We can say the alien represents an Other character. No problem. But that is still a pretty broad statement, and we need to narrow down exactly what kind of Other it represents. Is it an Other based on gender or sexuality? A racial Other? A social Other?

The truth is that viewers of this film have never been able to really pin this symbol down. Like an inkblot test, the alien changes based on who's looking.

For example, in Science Fiction: The New Idiom, Adam Roberts mentions two possible readings for the alien, neither mutually exclusive. The first is that of the "aggressive male" that "[penetrates] its victims in a violent coding of rape with a monstrous toothed phallus" and "impregnates some of its victims, placing a baby alien in their bellies." Lovely.

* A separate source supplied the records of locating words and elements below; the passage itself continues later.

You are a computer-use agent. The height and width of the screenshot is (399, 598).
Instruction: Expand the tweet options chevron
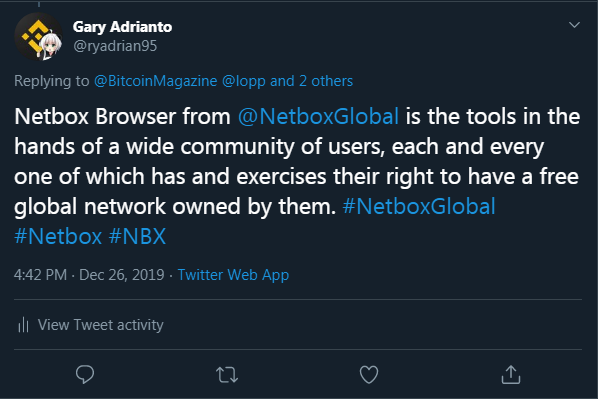pyautogui.click(x=574, y=25)
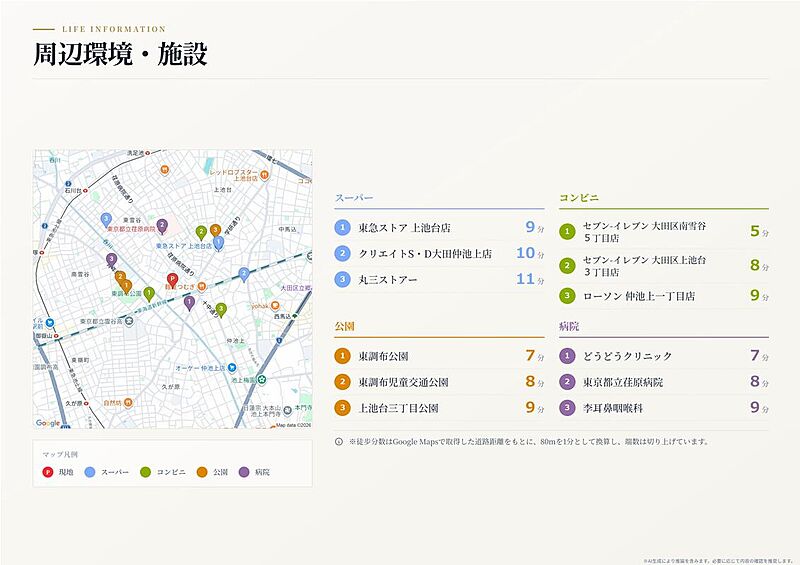Click the red 現地 legend swatch
Image resolution: width=800 pixels, height=565 pixels.
pyautogui.click(x=47, y=472)
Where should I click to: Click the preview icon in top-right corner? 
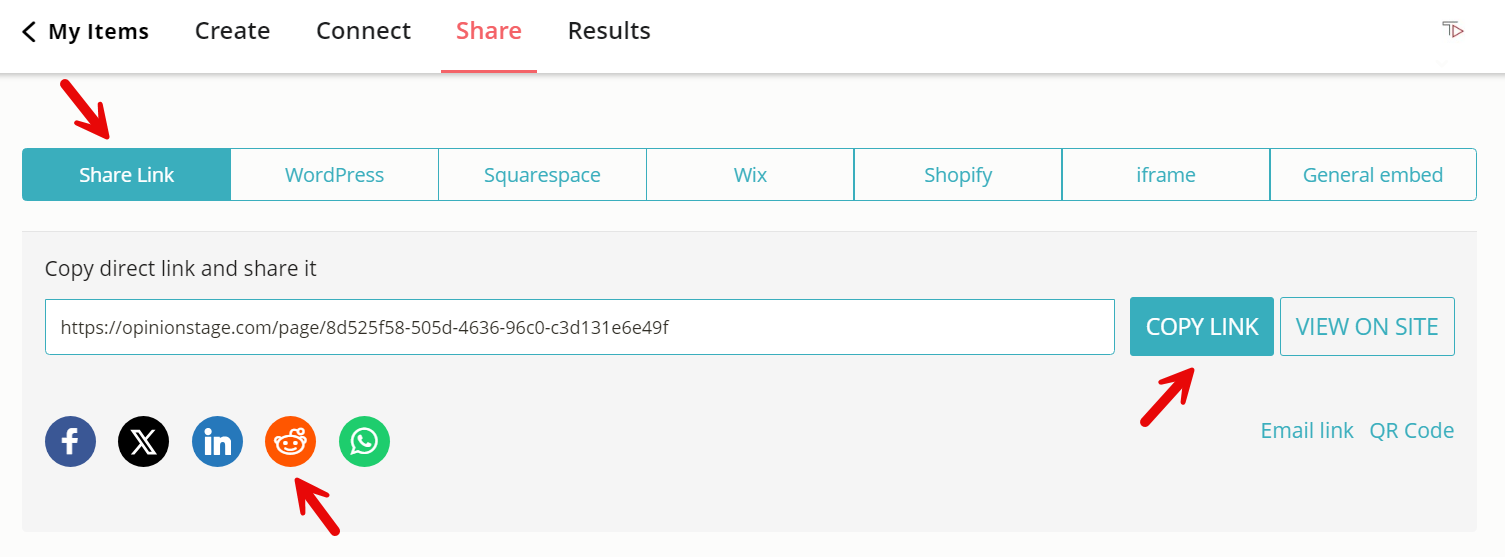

The second is that the alien represents racial tensions. He notes that the film "represents the alien as a black-skinned monster—played in the original film, by a black actor in a suit—who lurks in the bowels of the industrial ship, a symbol of the industrial city, killing via a ghastly combination of rape and violence" (source).

Barbara Creed reads the imagery of Alien as representing "the archaic mother." The alien itself "is more than a phallus; it is also coded as a toothed vagina, the monstrous-feminine as the cannibalistic mother." Creed reads the alien as an archetype of the feminine, like the Greek Medusa, shockingly Other and ultimately deadly (source).

Then again, as we argue in our Themes section, the alien could be seen to represent the more dangerous forces of nature, everything we see as inhuman and a danger to our survival. Not only is it always changing to adapt to its new environment, but in the kill or perish process of evolution, the alien is at the top of the class. Ripley is only barely able to kill it using the technology at her disposal.

In the end, you'll have to decide what the alien represents in your own personal reading of the film. So, what scares you?